Reproduce the listing below verbatim, leaving out the pictures.
--- BEGIN Material for the task ---
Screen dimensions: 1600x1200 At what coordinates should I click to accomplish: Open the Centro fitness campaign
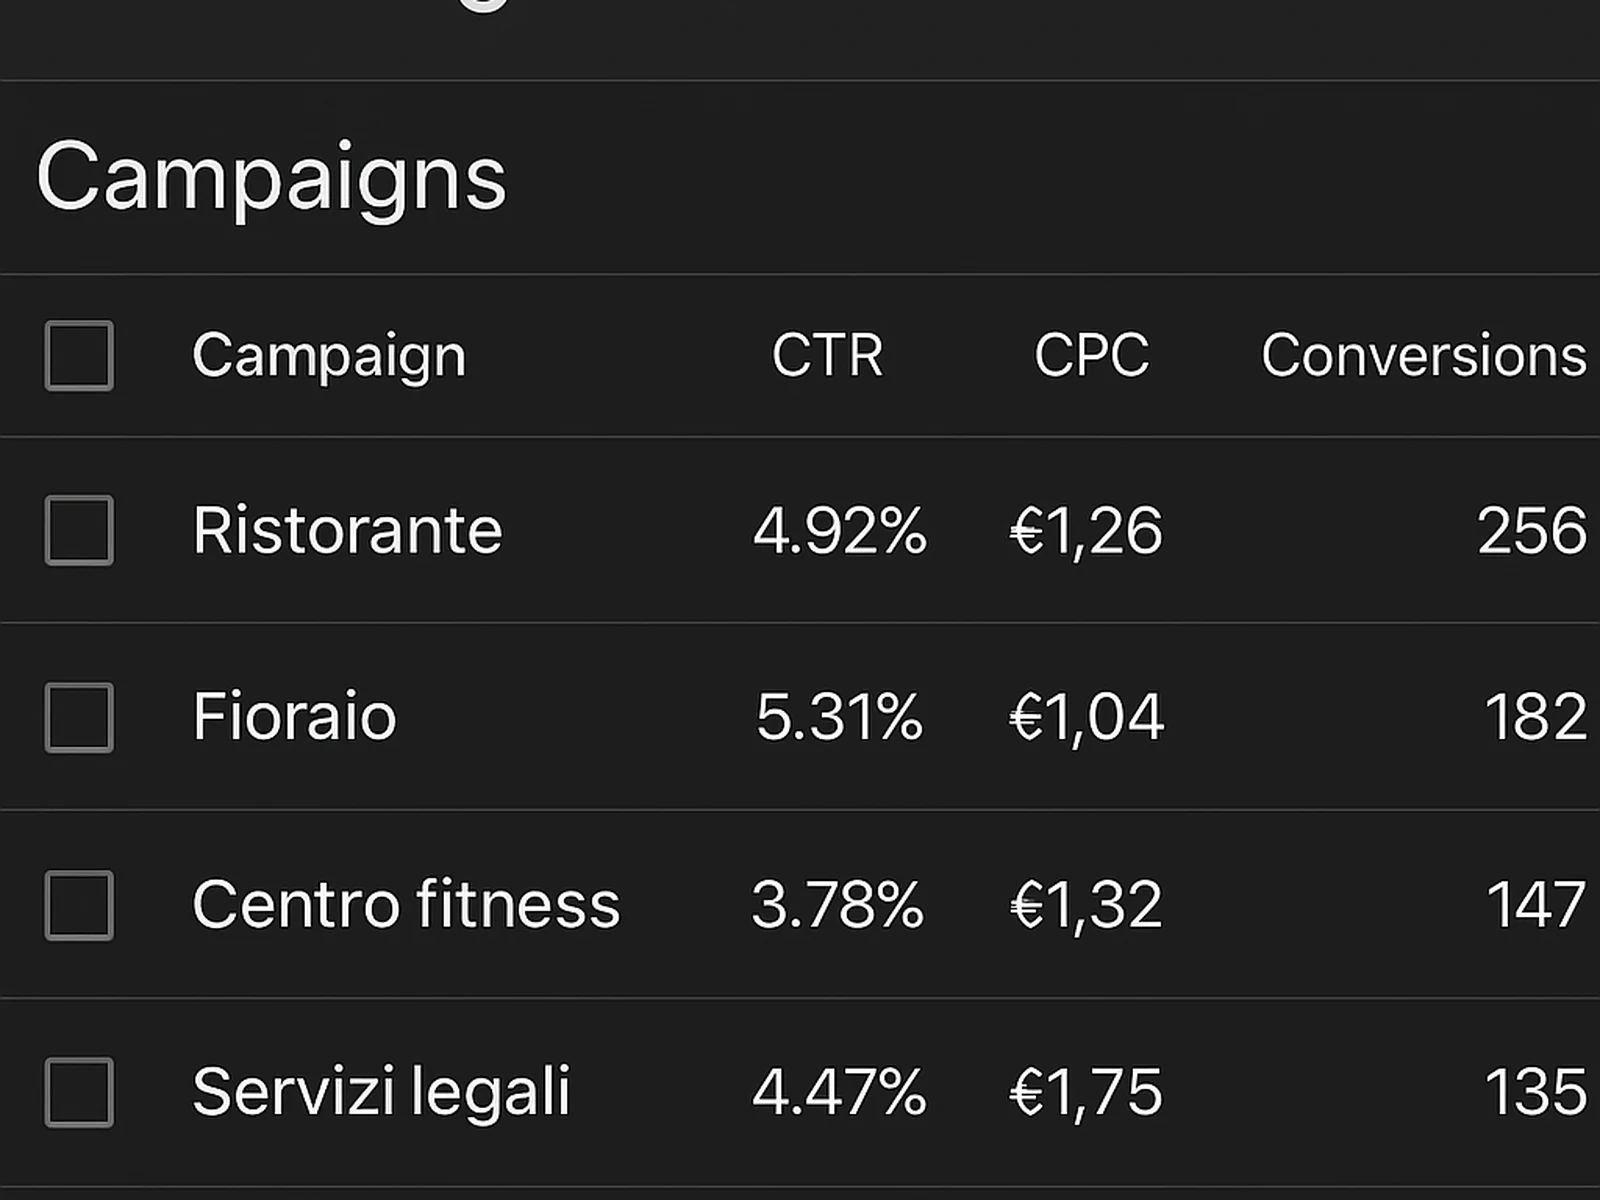(x=405, y=903)
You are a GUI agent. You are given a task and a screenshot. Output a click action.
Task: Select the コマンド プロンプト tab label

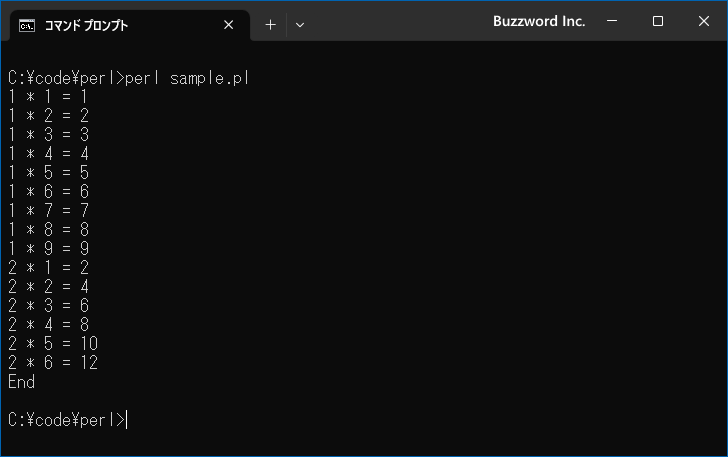[x=86, y=25]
--- END Material for the task ---
* [In response]
Screen dimensions: 1600x1200 At what coordinates should I click to accomplish: Open the Centro fitness campaign
(x=405, y=903)
You are a GUI agent. You are given a task and a screenshot. Output a click action.
Task: Select the コマンド プロンプト tab label

[x=86, y=25]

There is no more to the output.